▶ [GIVEN REQUEST]:
Using the excerpt on travel time decay models below, say whether each statement agrees with it, answering yes or no and quoting the deciding words: (a) for the trip duration models, logistic decay was chosen for the WAT and DAT modes; (b) for the generalized cost models, exponential decay was chosen for some modes; (c) the functional form of each model was chosen by an automated statistical test.

Regardless of the values of the regression parameters, an exponential decay function has a constantly increasing slope. This means that the function decreases most steeply at the beginning and gradually becomes flatter as \(t \rightarrow \infty\). Thus, in the travel time decay context, this model is most useful for the modes and purposes for which value drops off rather quickly.

4.2 LOGISTIC REGRESSION

With one covariate, logistic decay regression takes the following form:

\[ d = \frac{1}{1 + e^{−(β_0+β_1t)}} \]

This can be re-expressed in the following way:

\[ d = \frac{1}{1 + αe^{−β_1t}}, \quad α = e^{−β_0}\]

Where:

  • \(t\) is trip duration (or generalized cost)

  • \(d\) is the decay in value associated with \(t\)

  • \(\alpha\) and \(\beta_1\) together control the rate of decay for the regression fit. (\(\beta_1 < 0\) always for decay models)

Regardless of the values of the regression parameters, an logistic decay function has a constantly decreasing slope to an inflection point, after which it is increasing. This means that the function decays slowly at the beginning before a steep drop-off. Thus, in the travel time decay context, this model is most useful for the modes and purposes for which value stays relatively high until greater trip durations.

4.3 MODEL SELECTION

Modeling was completed for time for all mode-purpose pairs, and for generalized cost when available (all WAT and DAT models). To fit the models, the sample response at time (or cost) \(t\) was calculated as \(\scriptstyle d_t = \frac{|trips \, of \,duration/cost > t|}{|total \, trips|}\) – in other words, the proportion of trips going longer or costing more than \(t\). Functional form for the model – exponential or logistic decay – was determined at the discretion of the analyst by plotting \(t\) against \(\hat{d_t}\) and observing the shape of the data. The plots for trip duration models are shown in Figure 1. The plots for generalized cost models are shown in Figure 2.

Figure 1: Data form for trip duration models

Figure 1: Data form for trip duration models


Figure 2: Data form for generalized cost models

Figure 2: Data form for generalized cost models

For the trip duration models, exponential decay was selected for all purposes for NM, SOV, and HOV modes; logistic decay was selected for all purposes for WAT and DAT modes. For the generalized cost models, logistic decay was selected for all models.

Because of some unusually high-valued trip times and generalized costs, all models were built on the set of values of \(t\) in a mode-purpose pair for which \(\hat{d_t} \geq 0.1\). This prevented the models from overfitting the right tail, which consisted of very low-probability, unlikely trips. Though this constrained the modeling set, it provided a more practical model by fitting to more common trips.

▶ [DATA]:
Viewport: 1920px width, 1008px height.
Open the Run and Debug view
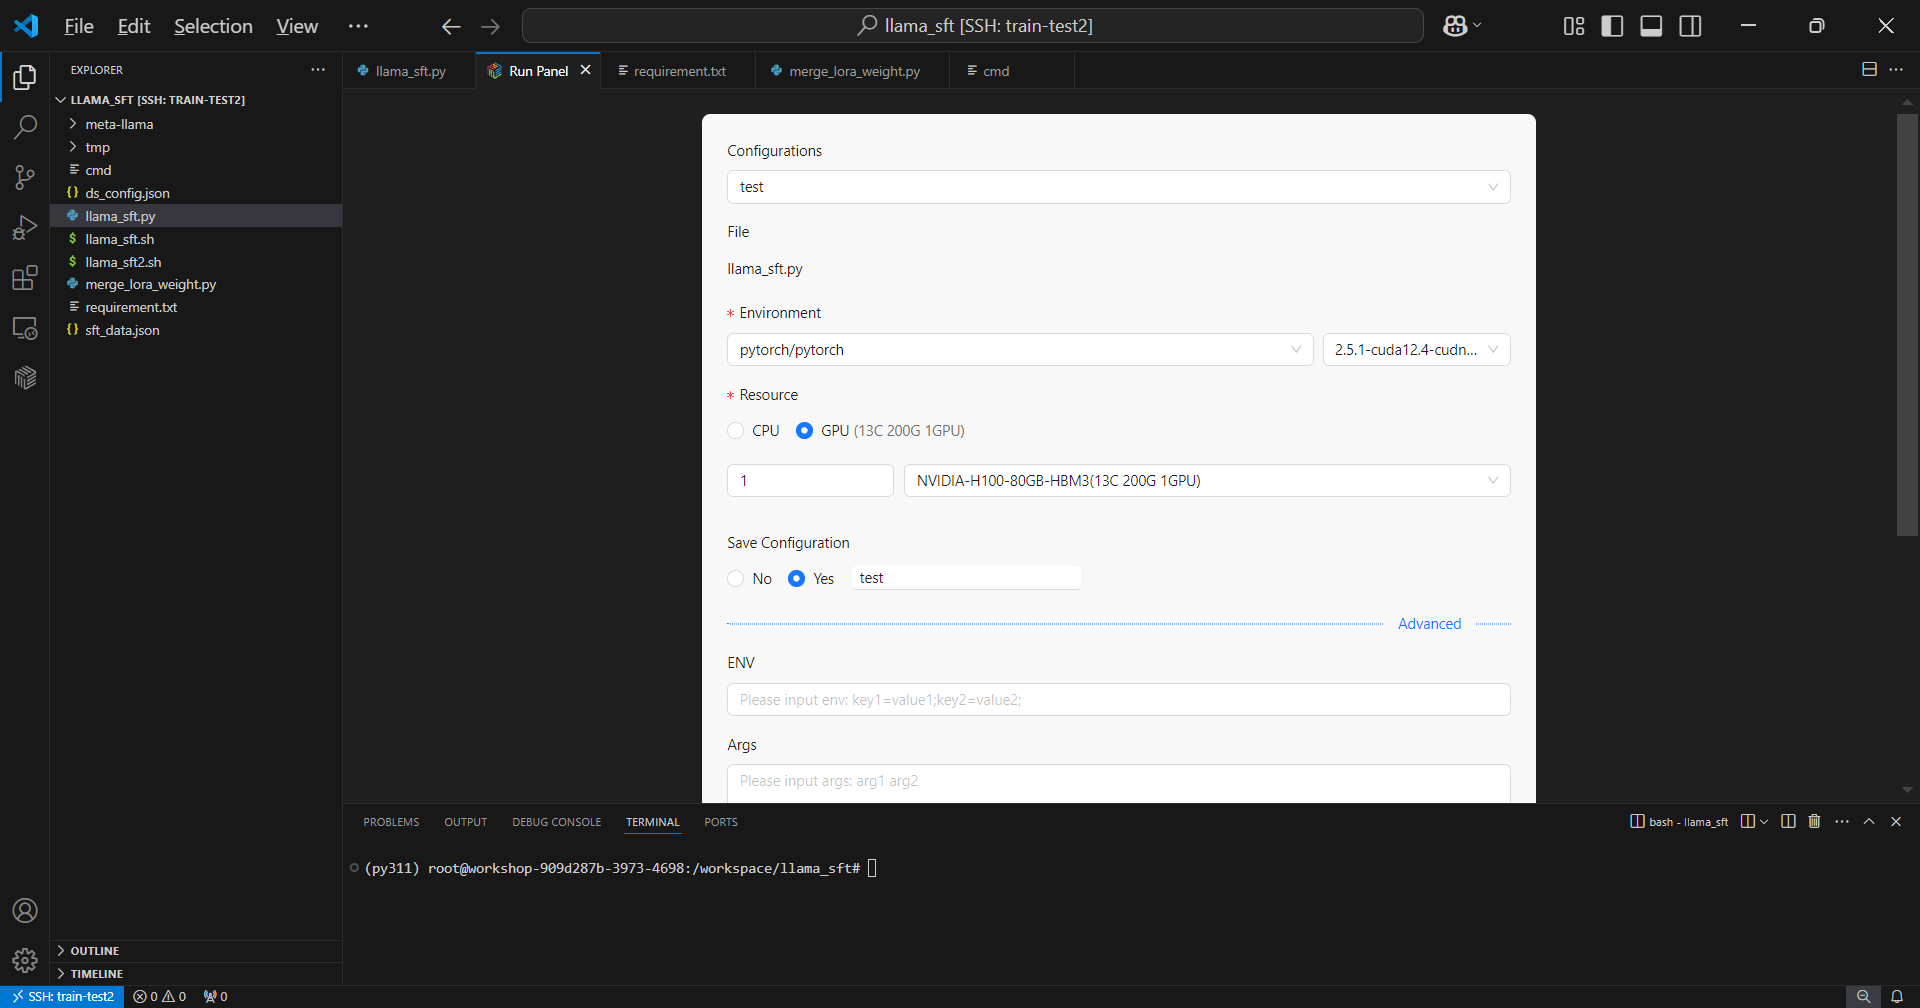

▶ [THE OUTPUT]:
(a) Yes: "logistic decay was selected for all purposes for WAT and DAT modes"
(b) No: "For the generalized cost models, logistic decay was selected for all models."
(c) No: "was determined at the discretion of the analyst by plotting"